> _Extract_
——

I'm sure this kind of work is something that a portion of people would enjoy,
but it's a niche to find creative fulfillment from such things, and often the
reproduction artist will _still_ modify it based on their skill level and
taste.

Doing it for the money is not my issue. Doing the same thing over and over
again with the same skillset, without growing in creative expression, is the
issue I have.

------
amalag
We visited Bali and they have some beautiful paintings there. There are so
many artists there. With a little training they could produce some outstanding
original art but instead they are painting a lot of similar tourist friendly
crap. It probably needs some capitalist with vision to make a real artistic
hub.

Such beautiful places are where tourists want to go and they can naturally
pick up some artwork while they are there. Instead they get the same touristy
crap.

------
dis-sys
> In 2012, the median income of professional artists with art degrees in New
> York City was $25,000. In 2015, the chance that an artist living in the U.S.
> would receive a solo exhibition at MoMA was 0.0006%.

[https://www.artsy.net/article/artsy-editorial-driving-
artist...](https://www.artsy.net/article/artsy-editorial-driving-artists-
professional)

same problem, slightly different extent

------
j_s
Interesting to see which discussions hit the big-time, and their follow-ups.

[https://hn.algolia.com/?query=instapainting&sort=byDate&type...](https://hn.algolia.com/?query=instapainting&sort=byDate&type=comment)

——

> _Material provided_
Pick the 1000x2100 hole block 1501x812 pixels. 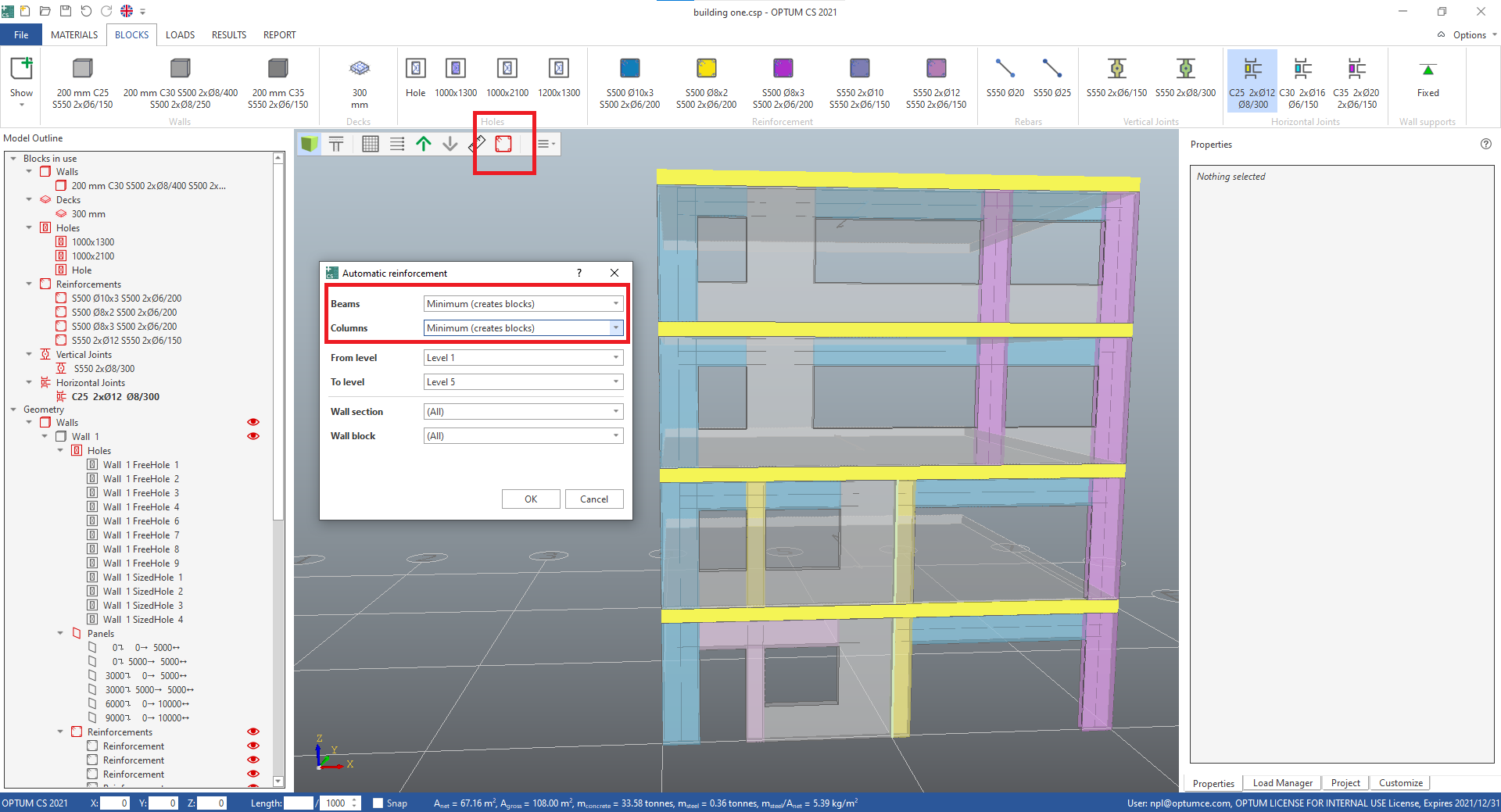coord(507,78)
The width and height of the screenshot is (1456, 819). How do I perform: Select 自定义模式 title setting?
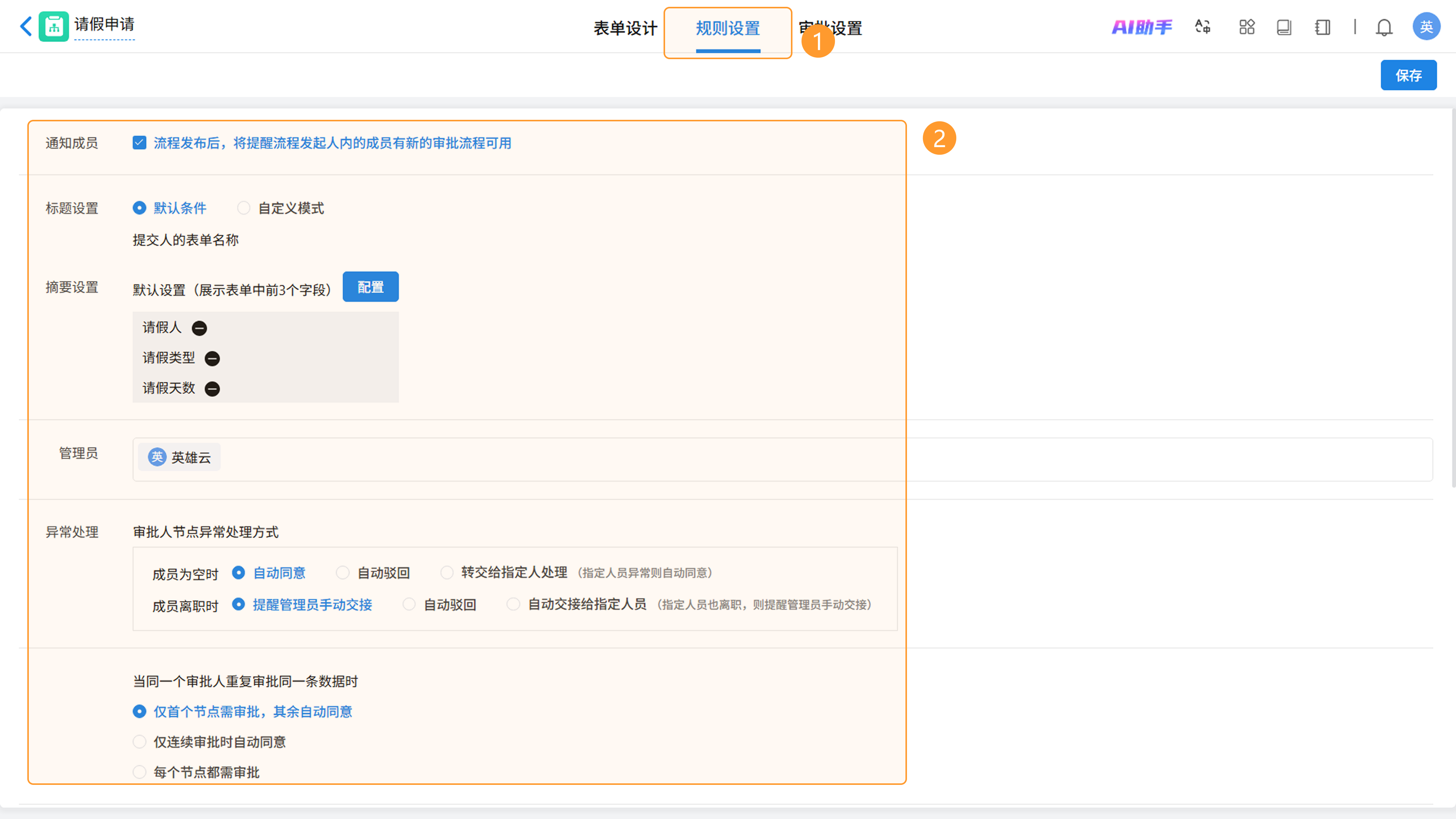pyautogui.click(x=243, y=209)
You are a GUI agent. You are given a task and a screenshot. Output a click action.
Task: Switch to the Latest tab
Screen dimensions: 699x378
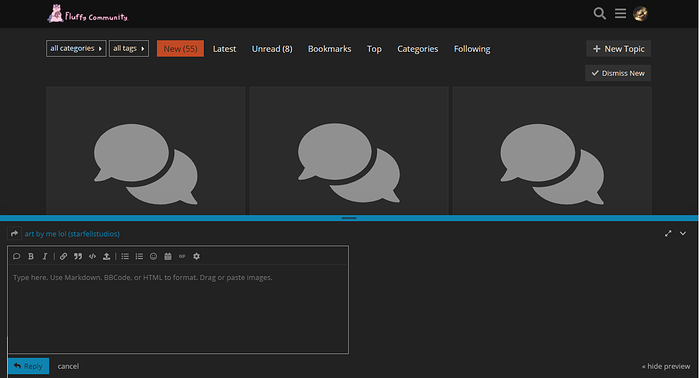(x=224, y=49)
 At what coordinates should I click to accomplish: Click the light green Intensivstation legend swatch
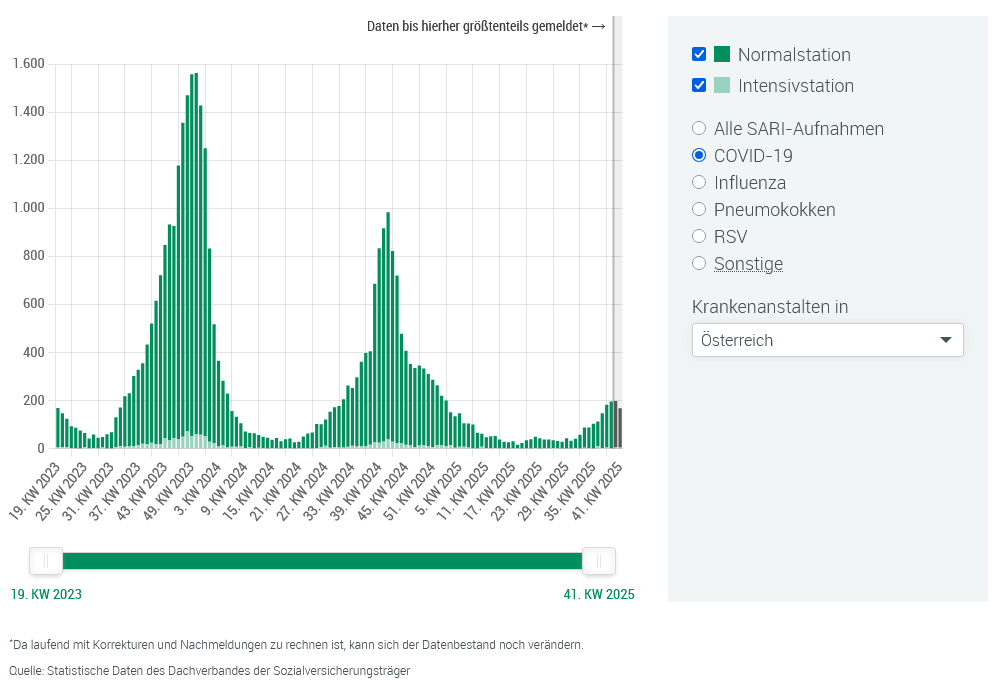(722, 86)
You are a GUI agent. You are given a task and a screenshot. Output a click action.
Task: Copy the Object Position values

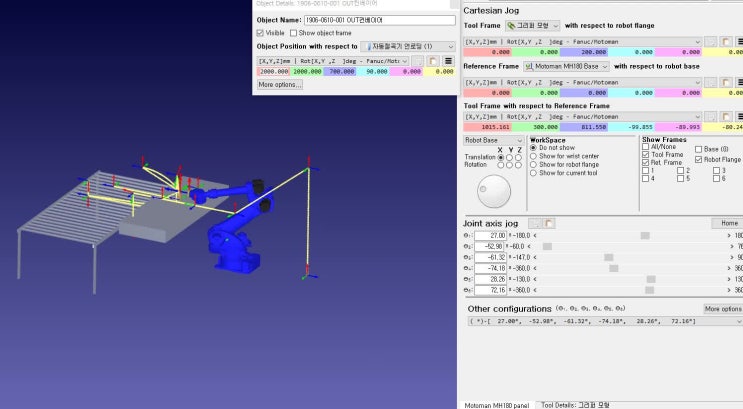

——

> _List of tasks_
a. In the thread, what was the median income in 2012 of professional artists with art degrees in New York City?
b. Write out the part of the thread from "Such beautiful places" to "professional)".

> _Solutions for each task_
a. $25,000

b.
Such beautiful places are where tourists want to go and they can naturally
pick up some artwork while they are there. Instead they get the same touristy
crap.

------
dis-sys
> In 2012, the median income of professional artists with art degrees in New
> York City was $25,000. In 2015, the chance that an artist living in the U.S.
> would receive a solo exhibition at MoMA was 0.0006%.

[https://www.artsy.net/article/artsy-editorial-driving-
artist...](https://www.artsy.net/article/artsy-editorial-driving-artists-
professional)